◆ Problem ◆
Skip the pictures, please, and write out exactly every line from the one containing "Click the SEPETE EKLE button" through the end of the listing below.

◆ Working data ◆

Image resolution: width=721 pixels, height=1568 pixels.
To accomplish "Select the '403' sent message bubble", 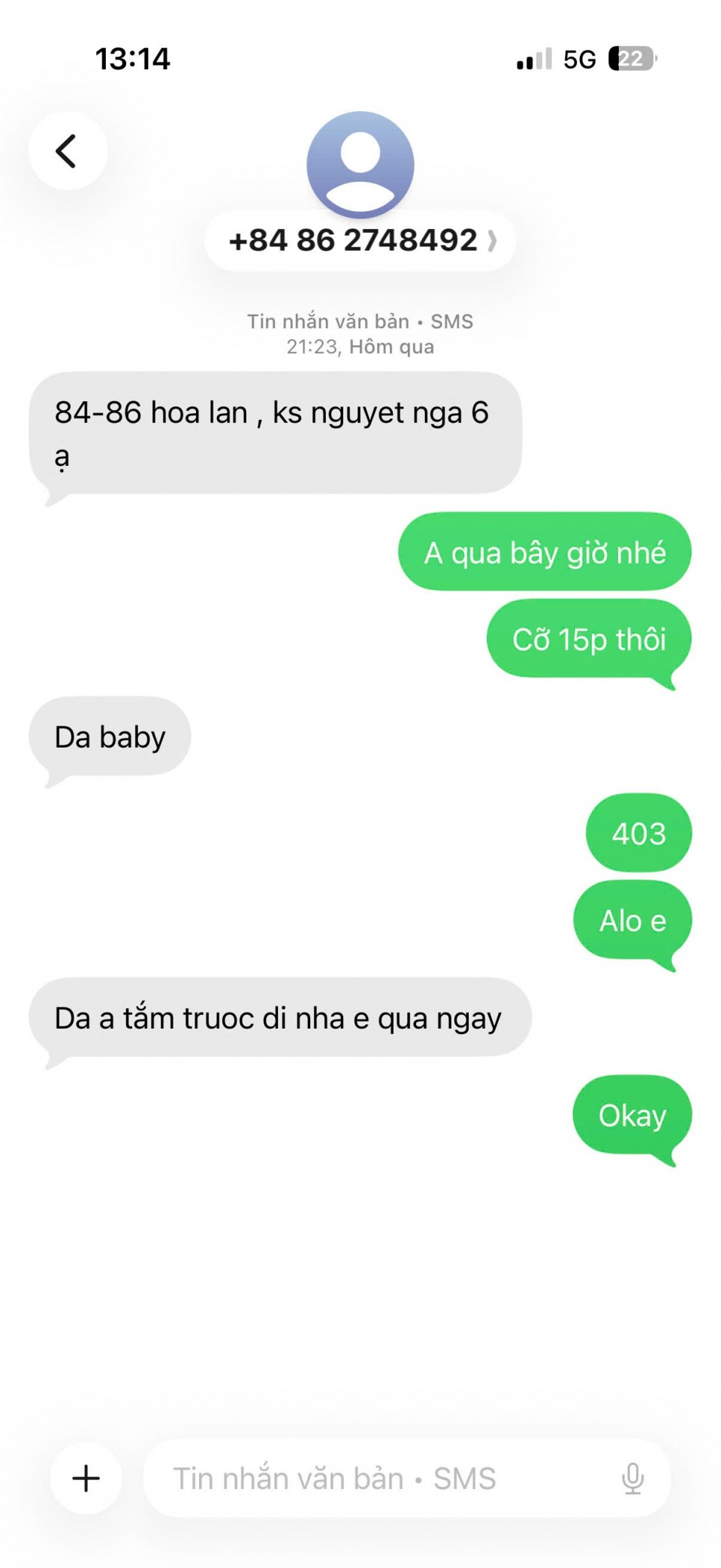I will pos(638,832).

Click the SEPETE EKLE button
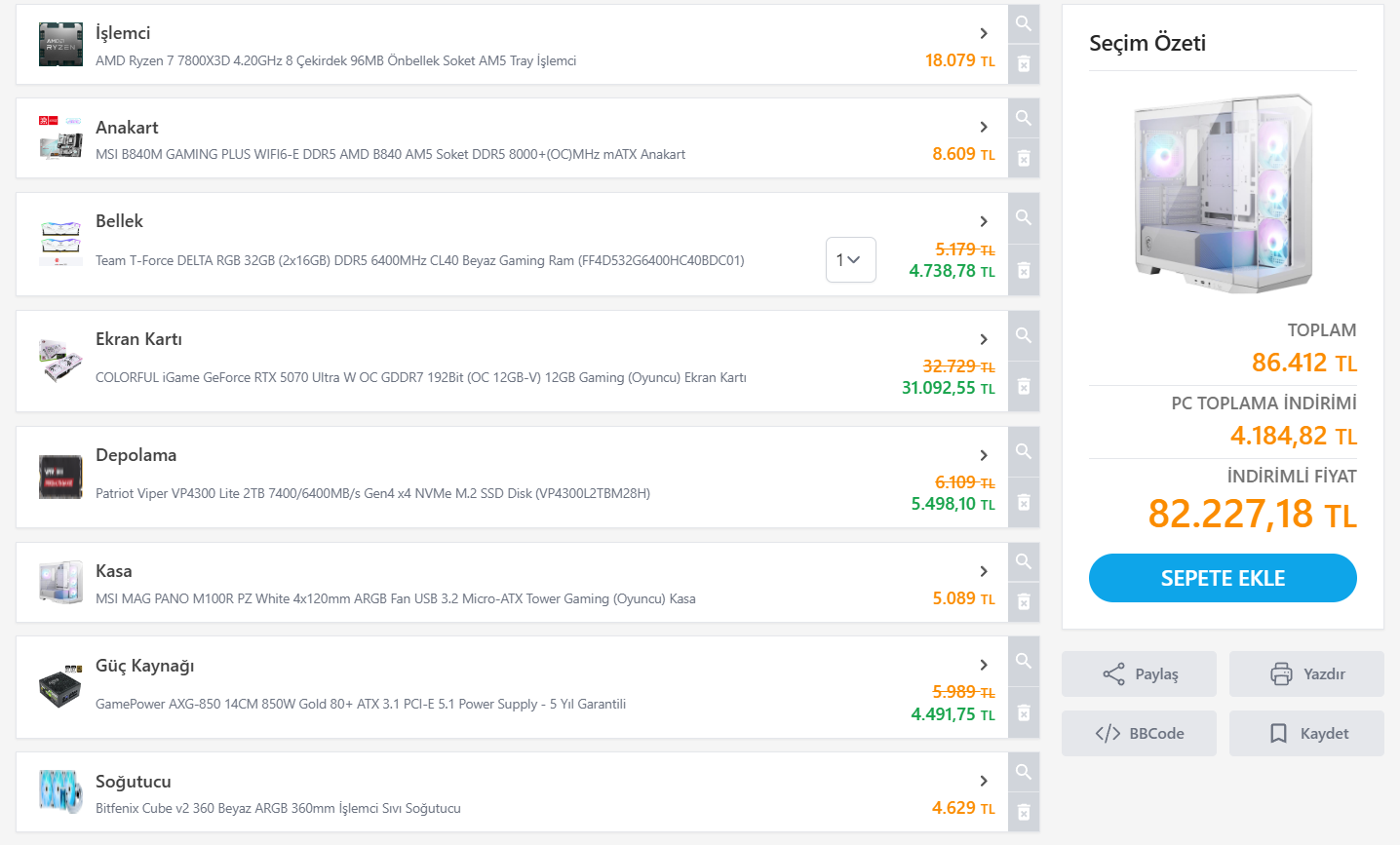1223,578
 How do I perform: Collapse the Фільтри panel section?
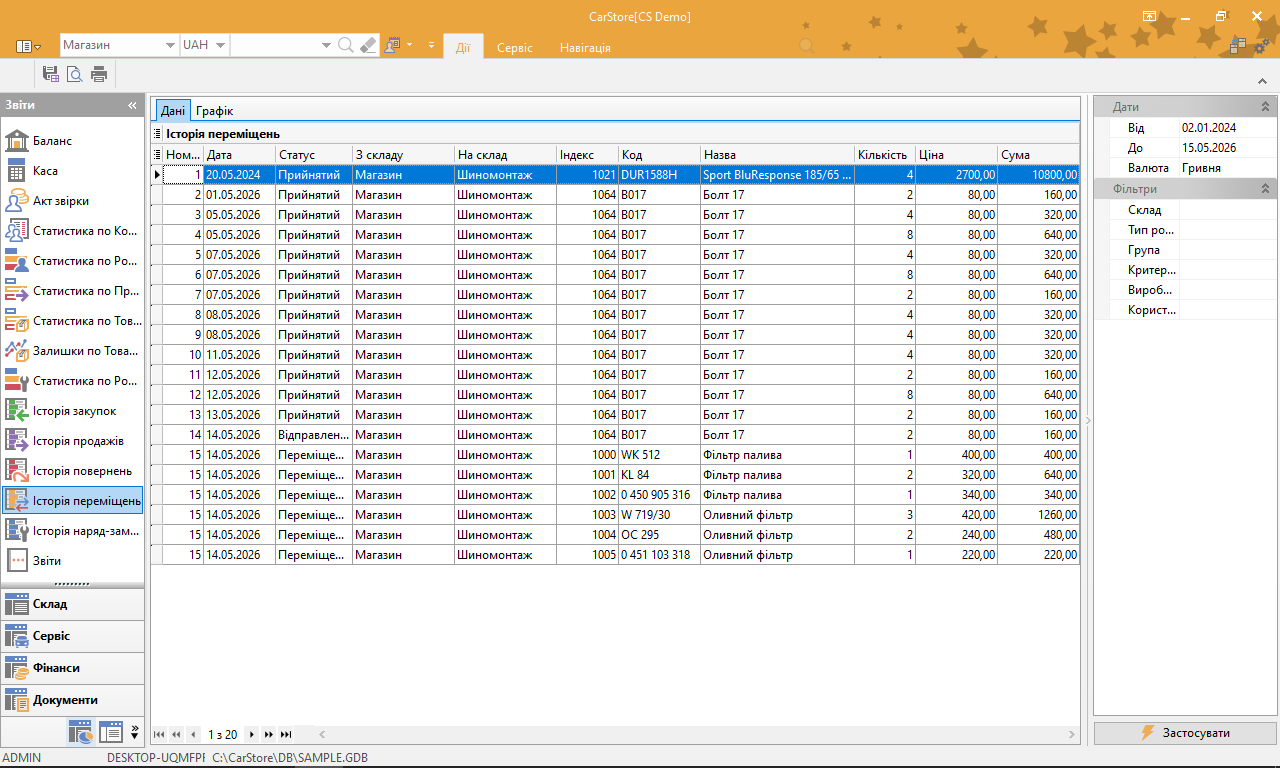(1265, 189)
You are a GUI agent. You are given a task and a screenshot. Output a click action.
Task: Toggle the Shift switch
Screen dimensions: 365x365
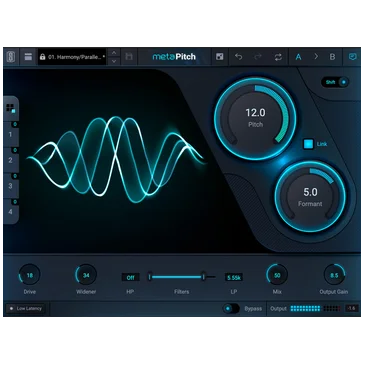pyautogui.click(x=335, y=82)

◆ Solution for this task ◆
Click the SEPETE EKLE button
1223,578
 How do I perform: Collapse the Фільтри panel section?
(1265, 189)
You are a GUI agent. You are given a task and a screenshot. Output a click action.
Task: Toggle the Shift switch
Screen dimensions: 365x365
pyautogui.click(x=335, y=82)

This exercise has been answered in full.